INFORMATION PROVIDED -
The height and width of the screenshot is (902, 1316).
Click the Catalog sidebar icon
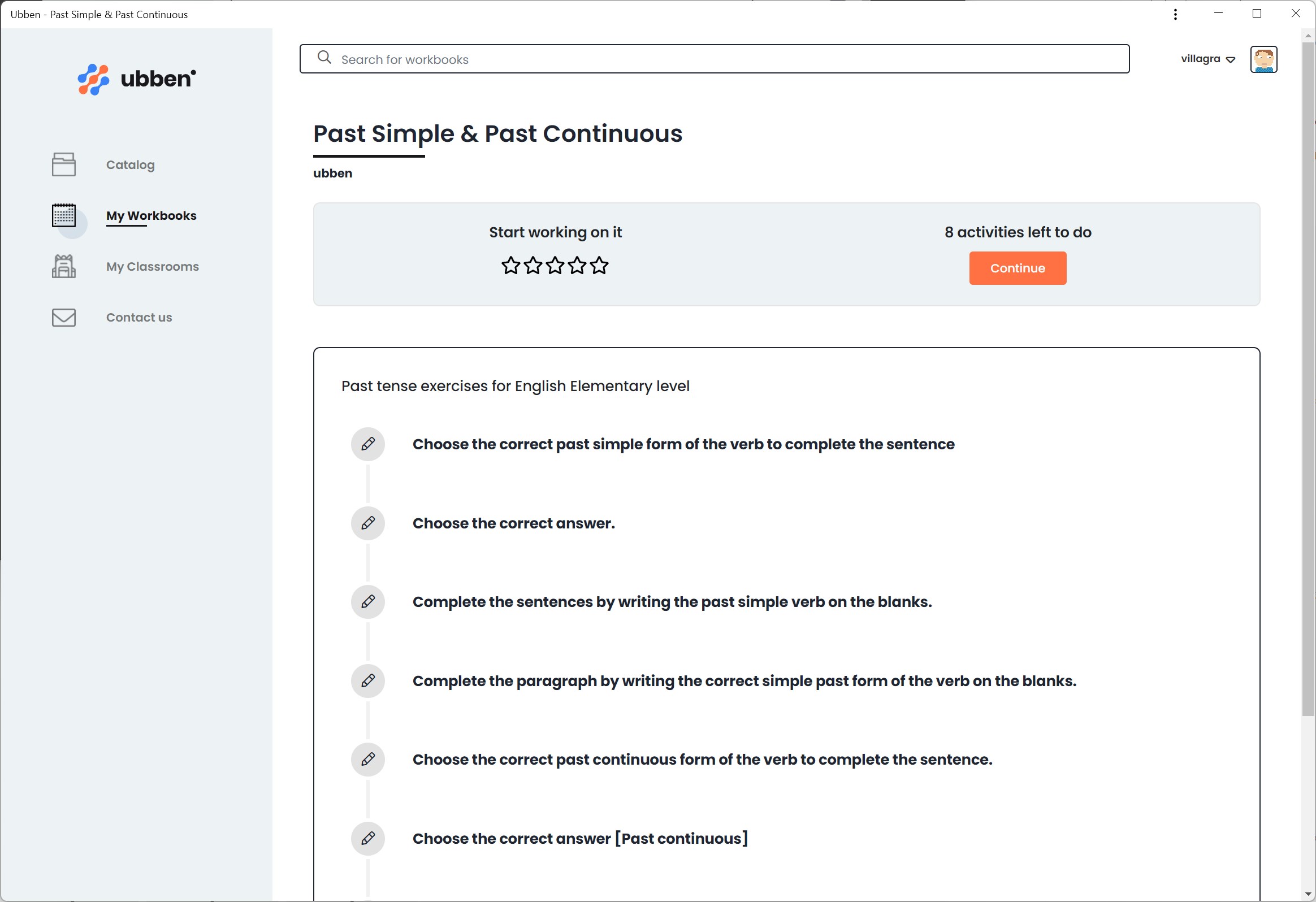[63, 165]
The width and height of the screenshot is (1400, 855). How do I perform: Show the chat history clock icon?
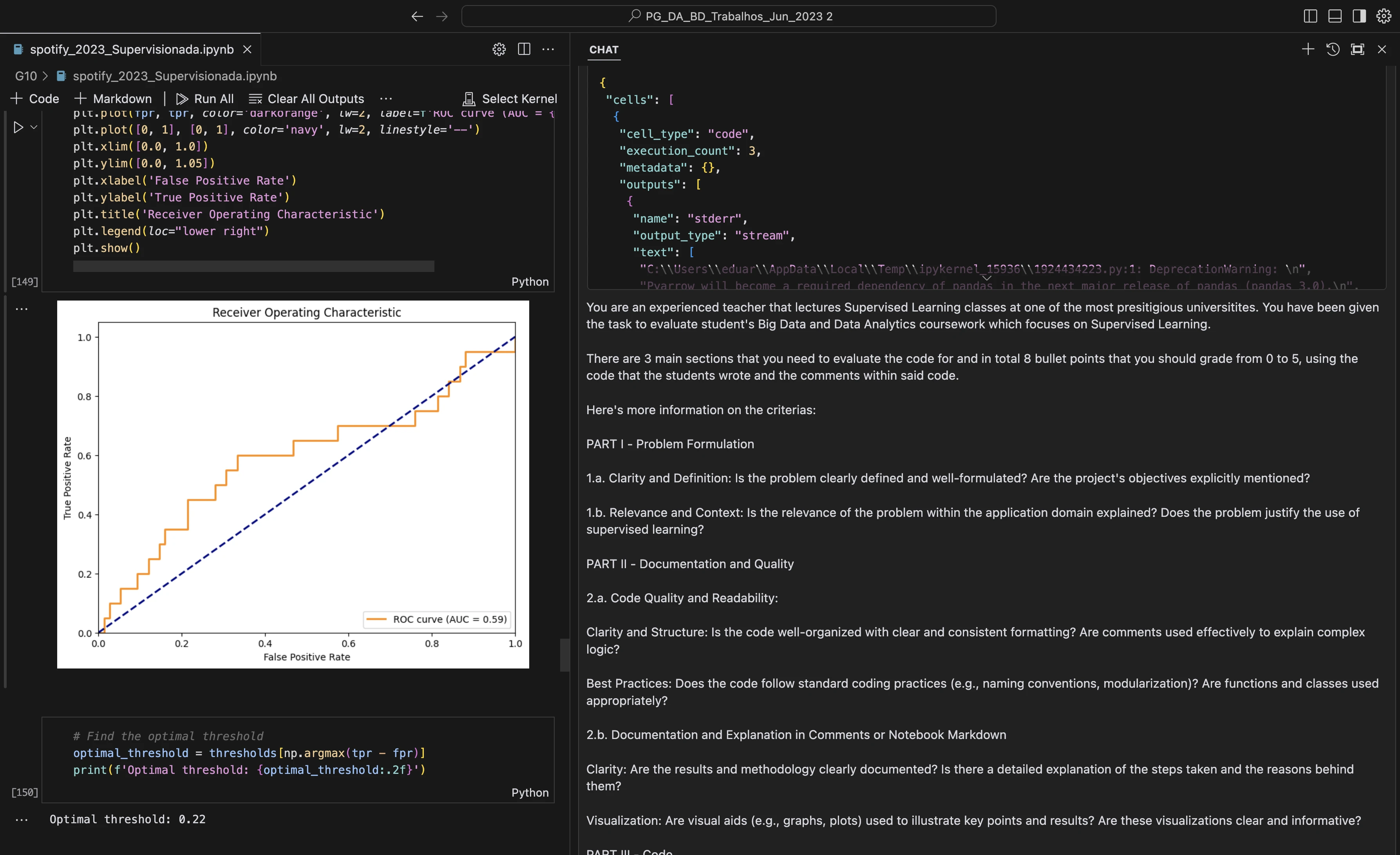(x=1332, y=49)
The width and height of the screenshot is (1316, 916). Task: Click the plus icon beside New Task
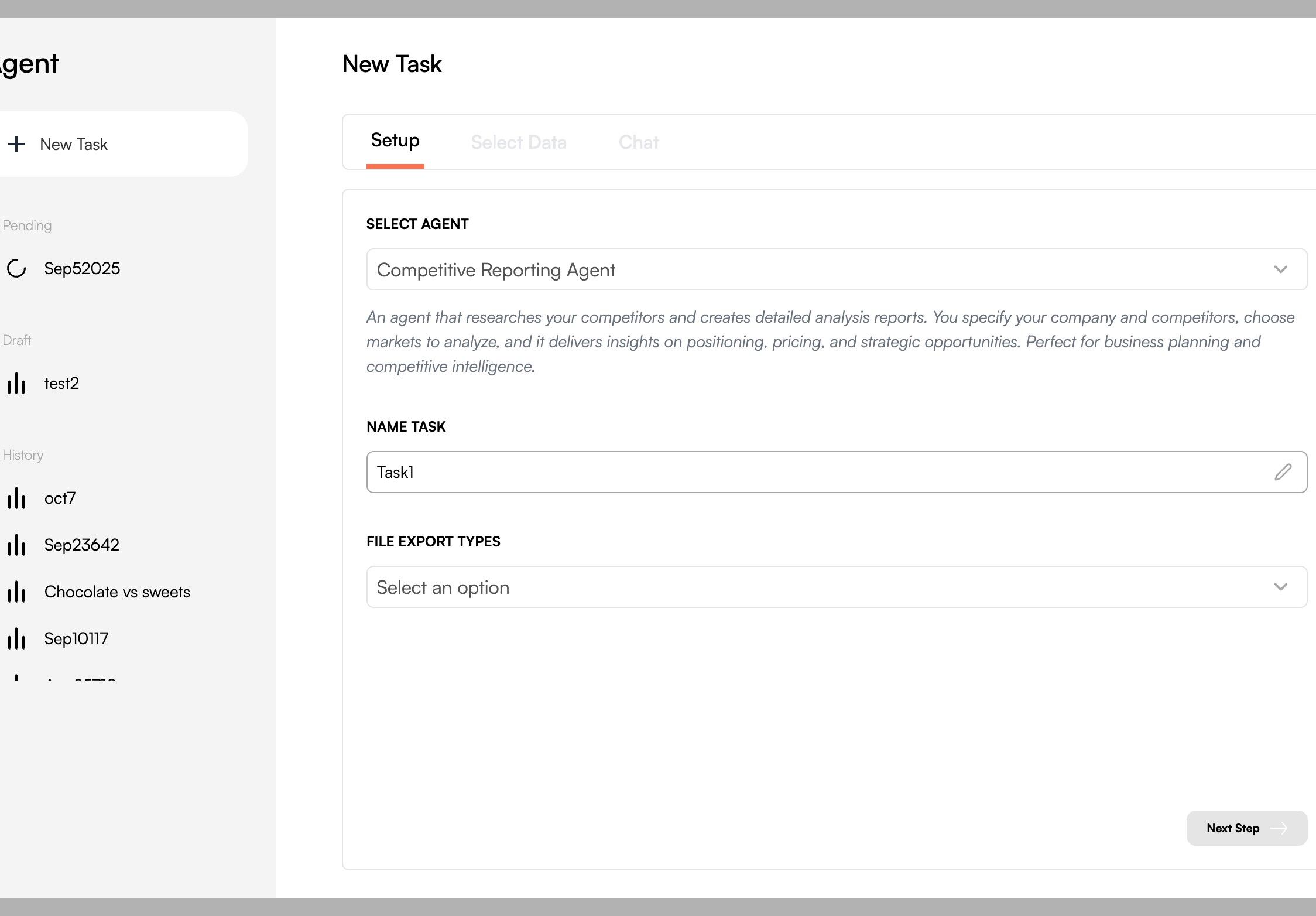click(x=16, y=144)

WHAT IS NEEDED -
Transcribe the records above exactly, skipping pictures.

SOLUTION TO THE EXERCISE -
The height and width of the screenshot is (902, 1316).
Click the Catalog sidebar icon
[63, 165]
The width and height of the screenshot is (1400, 855). How do I perform: Show the chat history clock icon?
(x=1332, y=49)
The width and height of the screenshot is (1316, 916). Task: Click the plus icon beside New Task
click(x=16, y=144)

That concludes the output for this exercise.